▶ TASK PROMPT:
Look through the entries for the string "avatar" and copy every line where it shows up.

▶ RECORDS SUPPLIED:

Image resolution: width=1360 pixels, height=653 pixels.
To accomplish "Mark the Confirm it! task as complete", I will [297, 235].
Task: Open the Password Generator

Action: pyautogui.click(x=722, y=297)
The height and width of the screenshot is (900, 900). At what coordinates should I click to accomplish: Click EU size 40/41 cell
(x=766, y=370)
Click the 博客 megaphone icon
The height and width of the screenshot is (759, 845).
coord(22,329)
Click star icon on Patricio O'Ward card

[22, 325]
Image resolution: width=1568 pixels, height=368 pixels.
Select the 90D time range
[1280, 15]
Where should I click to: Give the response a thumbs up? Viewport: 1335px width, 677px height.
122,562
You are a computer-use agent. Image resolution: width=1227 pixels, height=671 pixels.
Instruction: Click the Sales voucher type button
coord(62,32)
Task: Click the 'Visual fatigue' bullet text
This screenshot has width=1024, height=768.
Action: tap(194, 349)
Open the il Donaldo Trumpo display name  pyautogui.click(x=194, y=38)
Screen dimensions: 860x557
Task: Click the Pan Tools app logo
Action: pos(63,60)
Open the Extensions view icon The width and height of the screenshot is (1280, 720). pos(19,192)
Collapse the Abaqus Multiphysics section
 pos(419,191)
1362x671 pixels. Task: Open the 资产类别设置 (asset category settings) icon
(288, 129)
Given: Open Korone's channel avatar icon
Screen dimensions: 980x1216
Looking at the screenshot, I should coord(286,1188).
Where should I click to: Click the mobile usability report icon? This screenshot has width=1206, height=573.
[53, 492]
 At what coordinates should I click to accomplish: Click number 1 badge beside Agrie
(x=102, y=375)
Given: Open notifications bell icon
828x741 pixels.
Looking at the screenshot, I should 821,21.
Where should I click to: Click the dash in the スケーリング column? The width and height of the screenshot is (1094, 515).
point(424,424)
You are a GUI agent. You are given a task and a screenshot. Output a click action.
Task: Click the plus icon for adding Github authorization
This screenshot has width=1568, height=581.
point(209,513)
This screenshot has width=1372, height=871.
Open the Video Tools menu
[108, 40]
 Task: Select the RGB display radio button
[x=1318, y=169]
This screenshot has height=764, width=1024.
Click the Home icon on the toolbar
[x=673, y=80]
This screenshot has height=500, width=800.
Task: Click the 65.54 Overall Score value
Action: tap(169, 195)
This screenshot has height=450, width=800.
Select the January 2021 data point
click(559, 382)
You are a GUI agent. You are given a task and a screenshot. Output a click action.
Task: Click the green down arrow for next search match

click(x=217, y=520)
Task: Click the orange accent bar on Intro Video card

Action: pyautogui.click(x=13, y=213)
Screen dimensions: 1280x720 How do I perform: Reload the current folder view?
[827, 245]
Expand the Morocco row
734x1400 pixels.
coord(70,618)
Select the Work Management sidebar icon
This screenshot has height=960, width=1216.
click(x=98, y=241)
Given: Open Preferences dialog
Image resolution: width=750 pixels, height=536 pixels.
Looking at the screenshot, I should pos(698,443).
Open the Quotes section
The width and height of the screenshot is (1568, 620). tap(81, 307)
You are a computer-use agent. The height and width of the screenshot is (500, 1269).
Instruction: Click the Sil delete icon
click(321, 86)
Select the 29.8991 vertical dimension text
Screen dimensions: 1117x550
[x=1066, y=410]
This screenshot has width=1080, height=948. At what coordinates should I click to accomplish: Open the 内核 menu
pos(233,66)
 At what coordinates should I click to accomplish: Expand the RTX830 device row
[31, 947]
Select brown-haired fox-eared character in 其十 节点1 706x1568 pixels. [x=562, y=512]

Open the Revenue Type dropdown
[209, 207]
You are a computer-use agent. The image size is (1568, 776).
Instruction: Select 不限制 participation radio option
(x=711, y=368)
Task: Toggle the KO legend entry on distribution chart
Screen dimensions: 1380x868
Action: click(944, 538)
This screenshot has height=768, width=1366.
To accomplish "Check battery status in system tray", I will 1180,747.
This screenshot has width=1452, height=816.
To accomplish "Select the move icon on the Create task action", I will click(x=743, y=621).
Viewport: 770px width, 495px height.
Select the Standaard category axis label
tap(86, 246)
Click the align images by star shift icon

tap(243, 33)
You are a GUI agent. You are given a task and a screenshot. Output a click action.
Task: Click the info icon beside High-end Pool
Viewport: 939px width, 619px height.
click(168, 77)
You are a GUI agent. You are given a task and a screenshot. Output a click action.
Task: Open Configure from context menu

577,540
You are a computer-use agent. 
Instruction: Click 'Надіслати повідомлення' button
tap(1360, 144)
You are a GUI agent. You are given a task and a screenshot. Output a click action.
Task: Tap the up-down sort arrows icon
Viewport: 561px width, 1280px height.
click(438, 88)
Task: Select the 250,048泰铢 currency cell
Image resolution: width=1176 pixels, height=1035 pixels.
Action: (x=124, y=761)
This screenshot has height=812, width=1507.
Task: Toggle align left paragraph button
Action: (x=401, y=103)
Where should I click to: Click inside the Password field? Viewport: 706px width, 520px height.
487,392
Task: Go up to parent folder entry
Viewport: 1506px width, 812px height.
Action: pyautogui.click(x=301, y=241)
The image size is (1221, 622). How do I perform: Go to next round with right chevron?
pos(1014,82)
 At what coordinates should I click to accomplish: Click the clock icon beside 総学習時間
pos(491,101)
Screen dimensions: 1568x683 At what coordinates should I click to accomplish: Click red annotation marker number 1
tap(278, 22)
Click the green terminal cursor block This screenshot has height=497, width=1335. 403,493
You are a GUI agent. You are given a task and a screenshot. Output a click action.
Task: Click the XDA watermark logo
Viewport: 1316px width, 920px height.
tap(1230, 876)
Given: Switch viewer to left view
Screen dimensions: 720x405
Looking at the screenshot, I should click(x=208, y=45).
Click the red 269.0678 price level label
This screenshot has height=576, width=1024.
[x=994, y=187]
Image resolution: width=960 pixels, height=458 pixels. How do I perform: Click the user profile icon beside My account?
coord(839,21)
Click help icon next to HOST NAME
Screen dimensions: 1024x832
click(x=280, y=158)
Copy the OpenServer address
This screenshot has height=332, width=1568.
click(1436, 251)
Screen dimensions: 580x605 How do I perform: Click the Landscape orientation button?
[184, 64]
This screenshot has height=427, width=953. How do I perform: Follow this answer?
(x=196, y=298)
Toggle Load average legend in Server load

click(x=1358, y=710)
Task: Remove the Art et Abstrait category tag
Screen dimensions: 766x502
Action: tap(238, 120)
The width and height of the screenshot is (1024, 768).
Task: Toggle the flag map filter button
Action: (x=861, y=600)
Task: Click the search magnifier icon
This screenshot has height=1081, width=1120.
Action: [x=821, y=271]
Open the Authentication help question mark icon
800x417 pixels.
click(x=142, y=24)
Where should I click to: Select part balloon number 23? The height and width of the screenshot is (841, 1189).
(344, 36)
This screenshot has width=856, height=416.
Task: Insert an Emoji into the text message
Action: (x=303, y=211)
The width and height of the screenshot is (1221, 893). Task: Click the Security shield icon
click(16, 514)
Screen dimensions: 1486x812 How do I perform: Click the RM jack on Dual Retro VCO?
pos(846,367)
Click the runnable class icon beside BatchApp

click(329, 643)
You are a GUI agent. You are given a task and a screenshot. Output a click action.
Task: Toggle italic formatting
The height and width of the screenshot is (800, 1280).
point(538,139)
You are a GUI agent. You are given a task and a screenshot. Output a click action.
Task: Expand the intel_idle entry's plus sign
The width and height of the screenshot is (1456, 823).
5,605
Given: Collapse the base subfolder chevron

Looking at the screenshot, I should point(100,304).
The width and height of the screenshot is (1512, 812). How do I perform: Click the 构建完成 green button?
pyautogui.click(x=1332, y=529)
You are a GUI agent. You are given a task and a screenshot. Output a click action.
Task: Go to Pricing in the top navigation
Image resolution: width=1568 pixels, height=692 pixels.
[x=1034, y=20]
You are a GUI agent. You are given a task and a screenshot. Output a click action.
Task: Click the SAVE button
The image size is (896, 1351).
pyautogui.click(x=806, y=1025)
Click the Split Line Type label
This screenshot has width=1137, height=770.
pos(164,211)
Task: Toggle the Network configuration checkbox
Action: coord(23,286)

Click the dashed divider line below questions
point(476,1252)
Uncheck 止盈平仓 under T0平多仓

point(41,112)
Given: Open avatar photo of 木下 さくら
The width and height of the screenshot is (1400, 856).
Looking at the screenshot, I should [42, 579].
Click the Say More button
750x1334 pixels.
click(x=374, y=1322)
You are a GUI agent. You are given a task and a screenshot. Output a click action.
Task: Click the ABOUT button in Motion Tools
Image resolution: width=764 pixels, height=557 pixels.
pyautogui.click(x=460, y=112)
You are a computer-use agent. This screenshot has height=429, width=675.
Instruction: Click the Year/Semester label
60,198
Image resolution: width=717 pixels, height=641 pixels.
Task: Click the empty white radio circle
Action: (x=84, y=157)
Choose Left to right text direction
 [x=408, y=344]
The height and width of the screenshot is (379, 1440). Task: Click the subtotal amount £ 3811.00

▶ REPLY:
Given: Open Korone's channel avatar icon
Given: Open avatar photo of 木下 さくら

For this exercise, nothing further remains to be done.